Höxteraner Autor untermauert seine Forderung nach Umbenennung des Walls – CDU will Hinweistafeln
Nicolai statt Hindenburg

Höxter (WB/thö). Der Höxteraner Buchautor Ernst Würzburger erneuert seine Forderung nach Umbenennung des Hindenburgwalls in Höxter. Er kritisiert, dass die Politik das Thema bislang nicht aufgegriffen hat. Weil er nicht länger warten will, hat sich Würzburger mit einer schriftlichen Anregung direkt an die Ratsmitglieder der Kreisstadt gewendet.

Freitag, 03.01.2020, 06:05 Uhr aktualisiert: 03.01.2020, 06:10 Uhr
Hindernis Hindenburgwall: Ernst Würzburger fordert vom Stadtrat die Umbenennung. Foto: M. Robrecht/WB-Archiv

Vor gut einem dreiviertel Jahr hatte sich Würzburger mit dem Thema befasst und in einem VHS-Vortrag deutlich gemacht, warum er eine nach Hindenburg benannte Straße für unpassend hält. Der zweite Reichspräsident der Weimarer Republik sei nicht nur der „Steigbügelhalter“ von Hitler gewesen, er habe ihm im Juli 1934 für 200-fachen politischen Mord („Röhmputsch“) sogar „tief empfundenen Dank und aufrichtige Anerkennung“ ausgesprochen.

Nur ein Haus

Würzburger schlägt die Umbenennung in Nicolaiwall vor. So habe der Abschnitt der ehemaligen Stadtbefestigung schon im 19. Jahrhundert geheißen und sie sei analog zum heute noch bestehenden Petriwall auch logisch und sinnvoll. Das einzige Haus am Hindenburgwall soll nach Würzburgers Vorstellung künftig in die Luisenstraße eingegliedert werden, weil es ohnehin seit mehr als zehn Jahren von dort erschlossen werde. Damit könne auch das blaue Straßenschild Hindenburgwall an der Stadthalle ersatzlos entfernt werden.

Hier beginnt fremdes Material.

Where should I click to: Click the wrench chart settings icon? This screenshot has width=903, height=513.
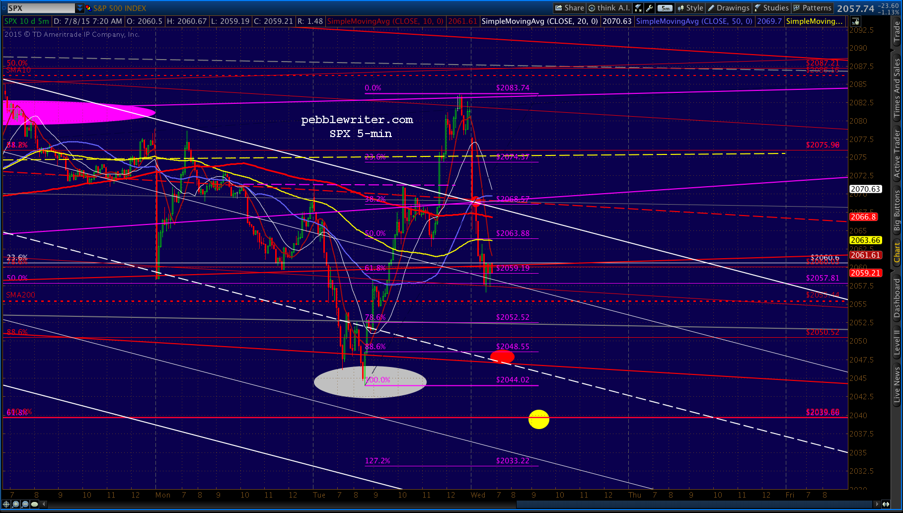[650, 8]
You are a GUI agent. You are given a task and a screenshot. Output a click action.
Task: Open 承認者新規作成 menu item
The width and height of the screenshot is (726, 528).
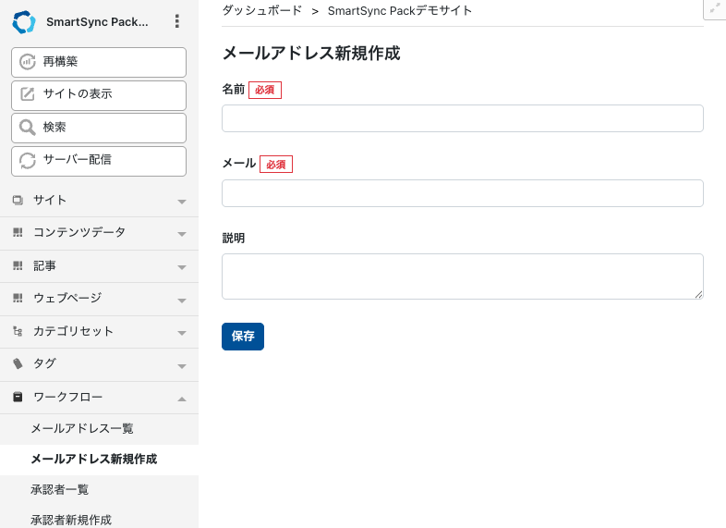pos(71,520)
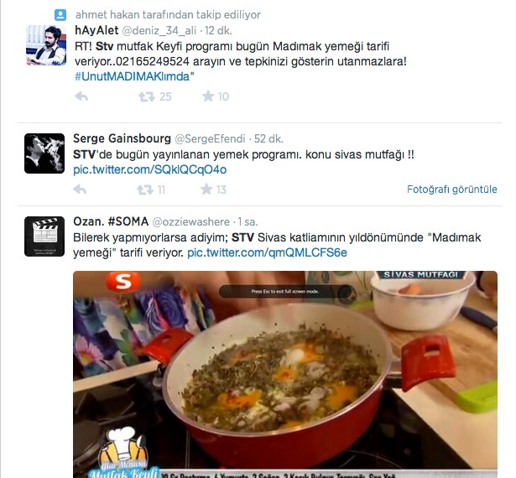This screenshot has width=516, height=478.
Task: Open the #UnutMADIMAKlımda hashtag
Action: pos(134,76)
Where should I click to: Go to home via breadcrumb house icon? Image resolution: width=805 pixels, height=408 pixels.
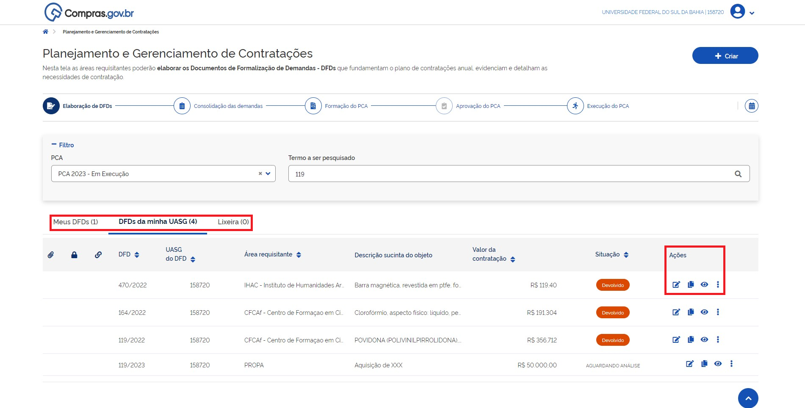click(x=45, y=32)
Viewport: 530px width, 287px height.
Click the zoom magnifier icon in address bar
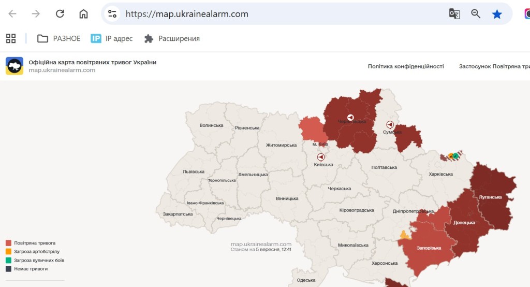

Weitere Umbenennungen gefordert

Zugleich fordert Ernst Würzburger die Umbennung der Hindenburgstraße in Ottbergen sowie neue Namen für die Agnes-Miegel-Straße in Höxter und die Löns-Straßen in Lüchtringen und Höxter. Kritik übt Würzburger daran, dass ein Beschluss des Höxteraner Ortsausschusses zur Umbenennung der Sohnrey-Straße von 2012 noch nicht umgesetzt wurde. Sohnrey sei „ideologischer Anhänger des Nationalsozialismus“ gewesen. In Boffzen sei die Sohnrey-Schule in Grundschule am Sollingtor umbenannt worden.

CDU will Hinweistafeln

Würzburgers Anregung wird voraussichtlich am 30. Januar im Stadtrat beraten – ebenso ein Antrag der CDU-Fraktion, der allerdings keine Umbennennung vorsieht. Die Christdemokraten möchten Hinweistafeln, die das Leben und Wirken Hindenburgs erläutern und so die Rolle Hindenburgs den Bürgern vor Augen führen. CDU-Fraktionsvize Karin Wittrock schlägt darüber hinaus einen QR-Code am Straßenschild vor. Auch solle in den Schulen Aufklärungsarbeit geleistet werden. Die Schilder abzunehmen, sei nicht der richtige Weg.

Kommentare

Gisela Reviol  wrote: 05.01.2020 16:53
ich kann dem Kommentar von Herrn Hoffmann voll und ganz zustimmen. Wenn ich nicht schon wüsste, was für die CDU der "richtige Weg" ist...... Ich danke Herrn Würzburger für sein Engagement
Herrmann Hoffmann  wrote: 03.01.2020 10:44
Straßenbenennung ist Wertschätzung
Man muss davon ausgehen, dass eine Straßenbenennung eine besondere Form der persönlichen Ehrung durch die Stadt ist, vielleicht sogar die höchste. Deshalb geht auch im Fall Hindenburg kein Weg an einer Umbenennung der Wallanlage vorbei. Oder will man weiter Hindenburgs Verdienste zur Etablierung des Nationalsozialismus würdigen, in dessen Folge Millionen Menschen umgebracht wurden? Macht sich auch nicht gut bei einer Landesgartenschau.

Ergänzende Schilder zur Geschichte der Straßen(um-)benennung kann man auch so ergänzend installieren.